Fernando Blanca, sports journalist and insider, took the time to visit both events. Below we share some of his thoughts.
I EPA European Championship at Lisbon Racket Center – Lisbon 3rd-6th November
This is an iconic padel club. It was the first to feature a padel court in Portugal.
In this Championship participated the two strongest national padel teams of Europe: Spain and Portugal. Two other of the fastest growing and most interesting of the continent also participated: Sweden and Belgium –they finished 3rd and 4th in the tournament)
The club features 2 outdoor courts, two “roofed” padel courts and a beautiful center-court with stands.
Visitor’s services included a bar with an elegant terrace with overview to the central court. This was the only place available to get a beer or soft drink. There was plenty of space available to build a full service food plaza and commercial booths. None of them were available. It was particularly remarkable that there wasn’t a main and relevant sponsor –thou it is understandable due to the unusual circumstances-.
Portugal has successfully organized the FIP 2016 Padel World Championships and the 2017 FIP European Padel Championships. We are therefore aware of Portugal’s outstanding capacity and experience to organize a high caliber sporting event.
Unfortunately, when conflicts such as this occur –e.g. FIP’s claim to Portugal and EPA over ownership of the event-, the consequence may be that the quality of the event is insufficient. In this occasion, contrary to other events organized in Portugal, the EPA European Padel Championships in Lisbon was not up to the expected standards.
XI European Padel Championships organized by FIP – Rome 6th to 9th November 2019
The third and fourth strongest national padel teams participated in the event. Italy was champion in the male category; the Italian ladies lost in the final. The French men were runner up; the female squad was champion. It was a nice surprise to see the improvements made by the British team. They nearly defeat the French gents team in the semifinals. The British finished 3rd in both competitions. Another team that is constantly improving and we should follow is the Dutch –particularly the ladies team-.

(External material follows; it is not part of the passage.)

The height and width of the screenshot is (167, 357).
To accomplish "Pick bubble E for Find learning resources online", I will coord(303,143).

Bola Padel Club’s facilities are special: with eleven courts –all panoramic-, it is the largest in Italy. Additionally, Bola is a “padel only” sports club with over 10.000 sq. meters of extension. It features a restaurant as well as few meeting and social areas. It even has a “mini-arena” that resembles a modern day Coliseum.

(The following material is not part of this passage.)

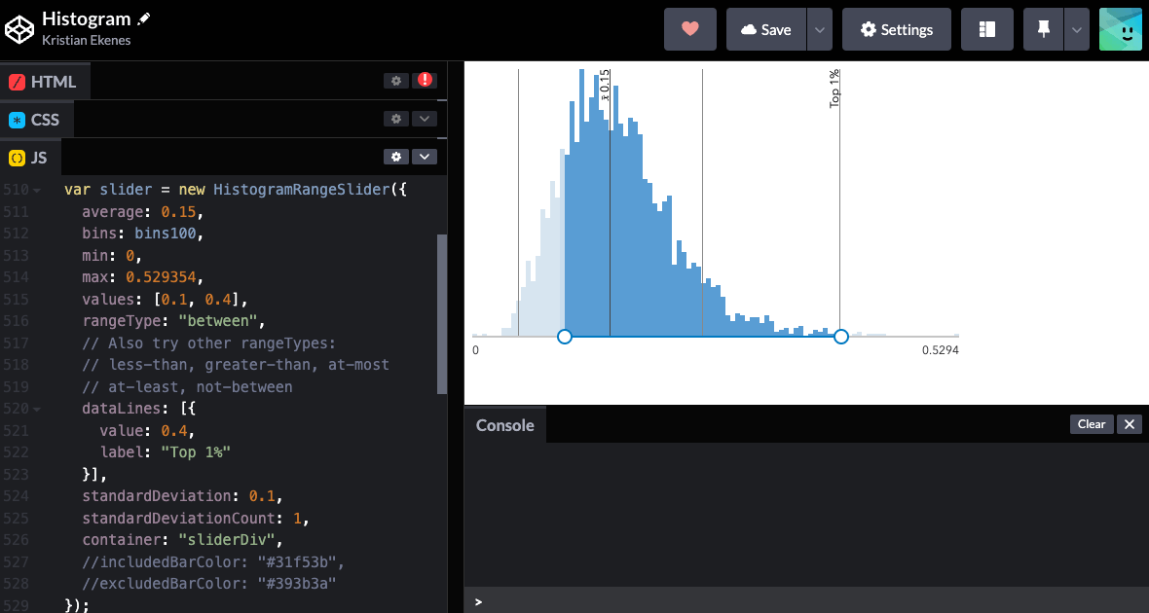Open the HTML panel gear settings icon
Viewport: 1149px width, 613px height.
coord(395,80)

The design of the Trophies was inspired on the Coliseum. It was designed by Alessandro Ceci. Ceci es the owner of the magnificent Padel Club Bola as well.
All in all, the facilities were extraordinary and the organizers knew how to take advantage of them. Among other things, visitors could enjoy complementary traditional food stands and food-trucks. Around a commercial zone companies presented various padel related items. A special feature was the Cupra tent which included few exhibition cars. For the VIP and personalities, the organizers offered a VIP room and an additional food area. Players had access to a players room where they could relax, rest and entertain with video games and free dietary supplements.

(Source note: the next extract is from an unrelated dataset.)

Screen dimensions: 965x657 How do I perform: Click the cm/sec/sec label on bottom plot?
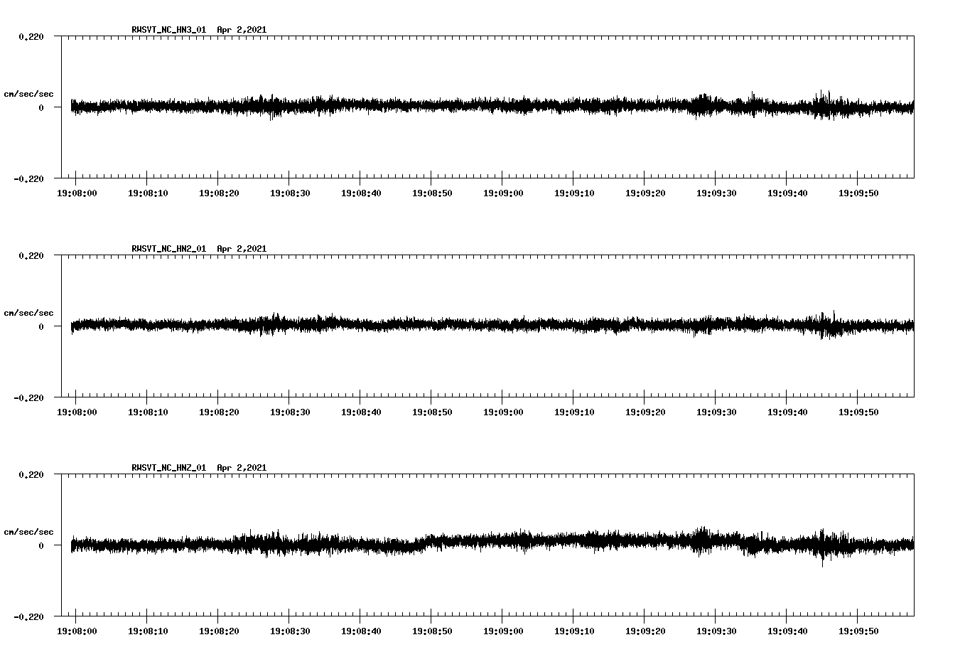pyautogui.click(x=29, y=531)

Bola Club built a suitable roofing cover and stands for its central court. As it was the case in the World Championships 2016 and European Championships 2017, there were not enough seats available for public and visiting international delegations.
It will always be challenging to build a structure that could suit such a large crowd –visiting delegation usually comprise twenty people. Multiply this by sixteen countries. You can imagine how many people there was-. The organizers could have arranged to play the final in a stadium, or perhaps place large TV screens and seats nearby the central court for people to watch the final as they enjoy the unique atmosphere.
Finally, I must say that the XI European Championships in Rome has an event of very high caliber. It was attractive for visitors, players companies and sponsors. It was a very good product for our sport.
Imagine how much padel institutions –FIP and EPA- could achieve if they worked together. I prefer not to go further on that issue. But if the padel institutions, in the coming months, are not able to start working together it should be perhaps up to all of us to say “enough, what legacy are you going to leave behind”. People, and their positions, come and go. Padel is here to stay. If you are not here to build, you had better step aside.